OHAT評価の記入例|実際の評価ケースで分かる口腔アセスメントの書き方
更新日:9月8日
記事概要
OHAT(オーハット)(Oral Health Assessment Tool)の具体的な評価方法について解説する記事です。OHATで確認する8つの評価項目や、0点(健全)・1点(やや不良)・2点(病的)の3段階評価の考え方を紹介するとともに、実際の記入例を用いて評価結果の読み取り方を説明します。
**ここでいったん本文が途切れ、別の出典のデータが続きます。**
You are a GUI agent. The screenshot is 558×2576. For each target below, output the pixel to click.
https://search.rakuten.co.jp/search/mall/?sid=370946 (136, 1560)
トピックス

また、評価時の注意点や判断に迷った際の考え方についても解説し、初めてOHATを使用する方でも適切に評価できるよう支援します。
主な掲載内容
・OHAT評価の基本的な流れ
・8つの評価項目と3段階評価の考え方
・OHAT評価の記入例(ケース1)・OHAT評価の記入例(ケース2)
・評価結果の読み取り方と対応の考え方
・OHAT記入時のポイント
・WEB評価ツールの活用方法
はじめに
OHAT(オーハット)(Oral Health Assessment Tool)は、 口腔状態を客観的に評価できるツールとして介護施設や医療現場で広く使用されています。
しかし、初めてOHATを使う場合、
● どのように記入すればいいのか
● 実際の評価例が見たい
● 判断基準が分からない
と感じる方も多いのではないでしょうか。
この記事では、OHAT評価の具体的な記入例を紹介しながら評価のポイントを解説します。
1.OHATの基本
OHATでは次の 8項目 を確認します。
1. 口唇
2. 舌
3. 歯肉・粘膜
4. 唾液
5. 残存歯
6. 義歯
7. 口腔清掃
8. 歯の痛み
各項目はそれぞれ次の3段階で評価します。
● 0点:健全
● 1点:やや不良
● 2点:病的
2.OHAT評価の記入例
Case1
利用者の状態:
80代男性
食事は自立しているが、最近口腔内の乾燥が気になる。
評価結果
項目 | 評価 |
口唇 | 0点(潤いあり) |
舌 | 1点(舌苔付着) |
歯肉・粘膜 | 0点(正常) |
唾液 | 1点(やや乾燥) |
残存歯 | 0点(問題なし) |
義歯 | 0点(使用なし) |
口腔清掃 | 1点(部分的に汚れあり) |
歯の痛み | 0点(なし) |
合計点 | 3点 |

評価のポイント
このケースでは
● 舌苔
● 唾液量
● 清掃状態
に軽度の問題が見られました。
そのため
● 口腔ケアの強化
● 水分摂取の確認
などを実施し、定期的な再評価が望まれます。
Case2
利用者の状態:
80代男性
食事は自立しているが、最近口腔内の乾燥が気になる。
評価結果
項目 | 評価 |
口唇 | 1点(乾燥) |
舌 | 1点(舌苔付着) |
歯肉・粘膜 | 1点(軽度発赤あり) |
唾液 | 1点(やや乾燥) |
残存歯 | 1点(う蝕あり) |
義歯 | 2点(義歯の不適合) |
口腔清掃 | 2点(多くの部位に汚れあり) |
歯の痛み | 1点(食事時に違和感あり) |
合計点 | 10点 |

評価のポイント
このケースでは
● 義歯不適合
● 口腔清掃状態の不良
が見られました。 そのため
● 歯科受診の検討
● 口腔清掃の強化
が必要になります。
3.OHAT記入時のポイント
OHATの評価を行う際は、次のポイントを意識すると判断しやすくなります。
① 順番に確認する
項目順に評価することで 見落としを防げます。
② 項目に該当する所見があれば1点
軽度の変化も見逃さないことが重要です。
③ 概ね問題がなければ0点
OHATは早期発見のためのツールです。
4.紙を使用するよりWEBツールがおすすめ
紙でOHAT評価を行う場合、
● 点数計算が必要
● 記録管理が大変
● 過去評価を探しにくい
という問題があります。WEBツールを使うと
● 項目を順番に表示
● 点数自動計算
● 評価履歴保存
ができるため、初心者でも簡単にOHAT評価ができます。
まずは実際に評価を体験してみましょう
当サイトでは、
● 会員登録なし
● 無料
● 個人情報不要
でOHAT評価を試すことができます。
OHAT~お口の記録~
まとめ
OHAT評価では
● 8項目を確認
● 0~2点で評価
● 合計点で口腔状態を把握
します。
実際の記入例を参考にすると、評価方法がより理解しやすくなります。
まずは気軽にOHAT評価を体験し、日々の口腔ケアに役立ててみてください。